# [Document segment]
Some photos from our event are posted here and here.

The local protest was part of a wider day of action, which was called by the Indigenous Environmental Network, with others who supported action against Olympics sponsors, Olympics greenwashing, the Albertan tar sands, and native oppression.  Local activists here in London, Ontario know of other Canadian protests in Ottawa, Toronto, Vancouver, Halifax, Kitchener-Waterloo, and Montreal. There even was an event in London, England, which was timed to coincide with the Canadian protests.

In each city, the focus was the same: we were raising awareness about and protesting against the social dislocation and environmental destruction associated with the Olympics and its leading sponsors — including RBC (the leading financier of tar sands projects) and PetroCanada/Suncor (which directly operates six tar sands projects).

The tar sands in Alberta are the world’s most environmentally destructive energy source. ‘Tailing ponds’ of toxic waste from the tar sands are known to be poisoning the drinking water and food sources of Indigenous communities downstream along the Athabasca River, leading to demonstrably elevated cancer and death rates in those communities, not to mention the massive contribution of tar sands projects to climate change.

# [Records shown]

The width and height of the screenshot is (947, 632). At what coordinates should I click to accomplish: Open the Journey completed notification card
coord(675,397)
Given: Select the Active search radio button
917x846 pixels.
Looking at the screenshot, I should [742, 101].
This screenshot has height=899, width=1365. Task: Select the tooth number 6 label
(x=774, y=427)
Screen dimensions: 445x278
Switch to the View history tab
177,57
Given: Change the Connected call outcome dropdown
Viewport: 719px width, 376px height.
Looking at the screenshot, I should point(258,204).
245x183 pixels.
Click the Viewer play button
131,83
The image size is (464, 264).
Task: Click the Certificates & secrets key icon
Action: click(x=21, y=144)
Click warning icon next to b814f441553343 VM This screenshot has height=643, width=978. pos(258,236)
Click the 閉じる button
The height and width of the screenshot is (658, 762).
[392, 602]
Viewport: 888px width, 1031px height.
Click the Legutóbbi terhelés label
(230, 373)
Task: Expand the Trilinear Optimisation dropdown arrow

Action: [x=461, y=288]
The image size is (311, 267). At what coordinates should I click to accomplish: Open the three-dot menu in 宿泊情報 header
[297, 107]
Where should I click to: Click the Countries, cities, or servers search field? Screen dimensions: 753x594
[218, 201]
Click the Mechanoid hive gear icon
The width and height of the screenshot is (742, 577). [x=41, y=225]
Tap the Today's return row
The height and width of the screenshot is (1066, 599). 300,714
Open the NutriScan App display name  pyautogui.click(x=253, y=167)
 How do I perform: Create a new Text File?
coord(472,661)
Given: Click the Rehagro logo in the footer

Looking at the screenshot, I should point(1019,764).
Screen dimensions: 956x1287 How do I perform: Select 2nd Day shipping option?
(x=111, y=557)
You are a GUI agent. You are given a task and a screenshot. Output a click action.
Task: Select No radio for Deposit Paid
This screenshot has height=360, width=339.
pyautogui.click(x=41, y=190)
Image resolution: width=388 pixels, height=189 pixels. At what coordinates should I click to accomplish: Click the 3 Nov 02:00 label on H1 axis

# [Work item A]
Using the text about the Olympics protest, decide whether each statement agrees with it: (i) PetroCanada/Suncor directly operates six tar sands projects; (ii) the event in London, England was held after the Canadian protests had ended; (iii) the tailing ponds are said to poison water sources of communities upstream along the Athabasca River. Answer yes or no for each, quoting the words of the text that decide it.
# [Work item B]
Copy the passage of the text about the Olympics protest from "Some photos from" to "the Canadian protests.", with no changes.

# [Answer section A]
(i) Yes: "which directly operates six tar sands projects"
(ii) No: "which was timed to coincide with the Canadian protests"
(iii) No: "Indigenous communities downstream along the Athabasca River"

# [Answer section B]
Some photos from our event are posted here and here.

The local protest was part of a wider day of action, which was called by the Indigenous Environmental Network, with others who supported action against Olympics sponsors, Olympics greenwashing, the Albertan tar sands, and native oppression.  Local activists here in London, Ontario know of other Canadian protests in Ottawa, Toronto, Vancouver, Halifax, Kitchener-Waterloo, and Montreal. There even was an event in London, England, which was timed to coincide with the Canadian protests.